对于音频转文本任务,王教授介绍了其中一个应用场景——自动音频字幕制作(AAC),旨在根据音频片段生成自然语言描述。他列举了现有的一些解决该问题的框架,并提到了该任务目前存在的一些问题。接着他提出,可以使用基于条件生成式对抗网络(C-GAN)的音频字幕对抗训练框架,以鼓励多样性。另外,字幕特征空间正则化方法对模型性能也有正向提升。
接着,王教授介绍了他的团队在文本转音频任务上的杰出工作——AudioLDM。该模型的主要创新是直接端到端地生成原始语音波形,简化了流程,且生成质量显著提高,被广泛应用于制作相册、游戏和3D动画等。
对于音频-文本学习任务,王教授提出可以联系大型语言模型(LLMs)为音频语言多模态学习创建新数据集。此外,他还概括了其他音频/语音/音乐和图像/视频的相关工作。
最后,王教授展望了以上几个领域未来进一步工作和优化的方向,并耐心聆听、解答了现场师生的提问。本次报告会在探讨与掌声中圆满结束。
【个人介绍】
王文武教授现任英国萨里大学(University of Surrey)计算机科学学院教授。他于1990年获得英国斯特拉斯克莱德大学(University of Strathclyde)计算机科学博士学位,之后在多个著名大学和研究机构任教和从事研究工作,包括剑桥大学计算机实验室(University of Cambridge Computer Laboratory)、牛津大学计算机科学系(Department of Computer Science, University of Oxford)等。
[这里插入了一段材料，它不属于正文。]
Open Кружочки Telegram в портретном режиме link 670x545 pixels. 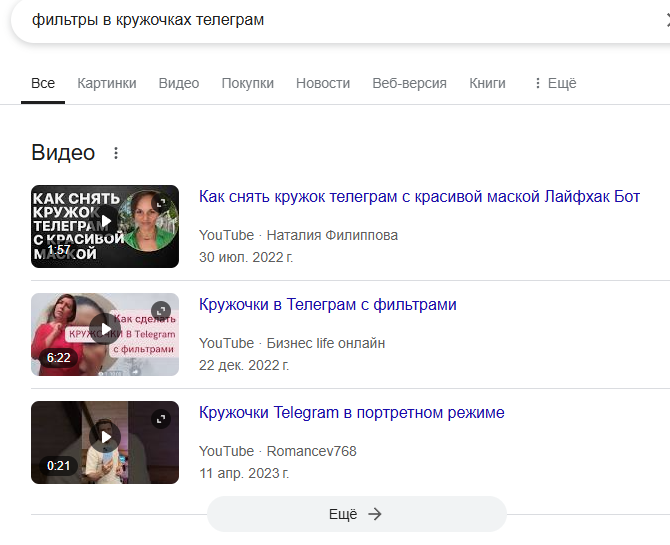click(351, 413)
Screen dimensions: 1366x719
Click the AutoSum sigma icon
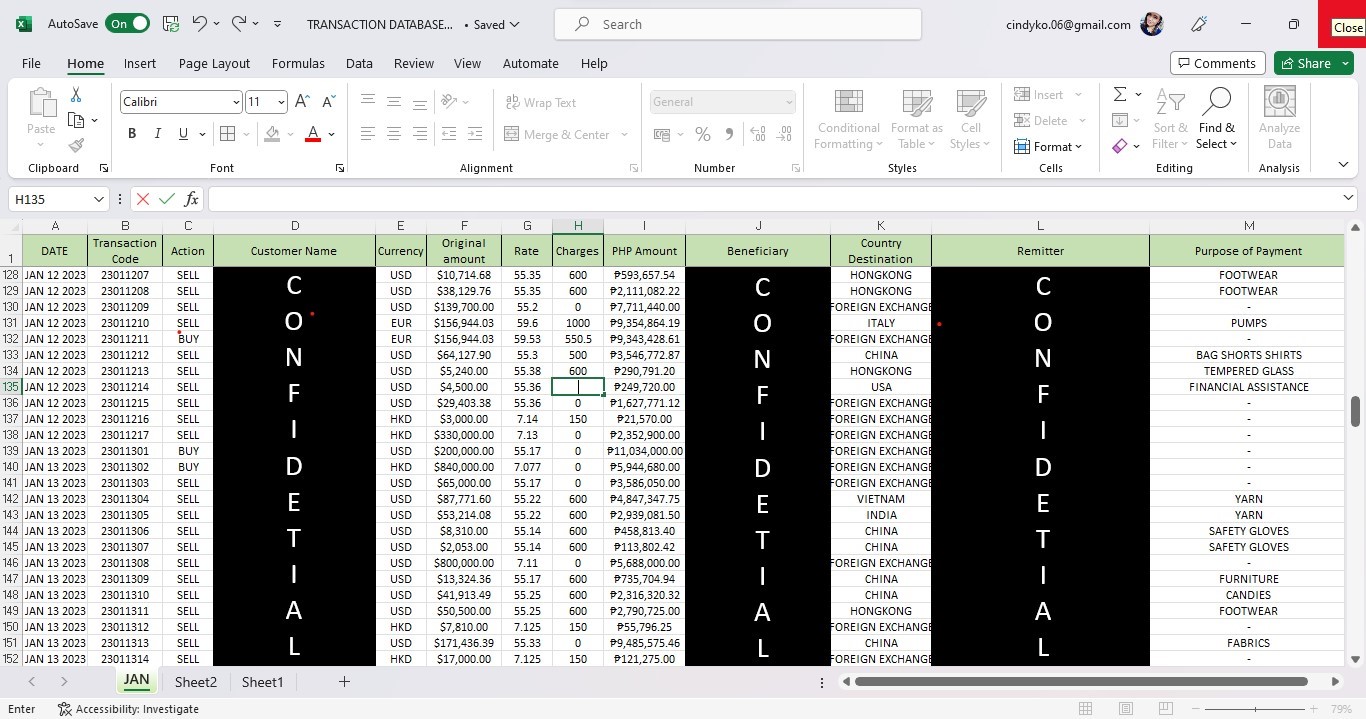pos(1120,94)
王教授长期从事计算机视觉、机器学习和模式识别等领域的研究工作,在图像分割、目标跟踪、行为分析等方面有突出贡献。他发表了大量高水平论文,其中多篇发表在计算机视觉顶级期刊和会议上,如IJCV、CVPR、ECCV等,并拥有多个相关专利。他曾担任多个国际学术会议的组织委员会委员或区域主席,参与创办了视觉信息处理和传感国际会议(ICVISP)。
王教授不仅研究成果突出,在学术团队建设和人才培养方面也获得了良好的成效。他曾指导和培养了多名博士生,其中部分已经成为该领域的专家学者。他本人也获得了多个奖项,包括英国皇家工程院会士(FREng)、英国皇家学会会士(FRS)等荣誉。
王文武教授是计算机视觉和模式识别领域的权威学者和领军人物,在该领域做出了卓越的贡献。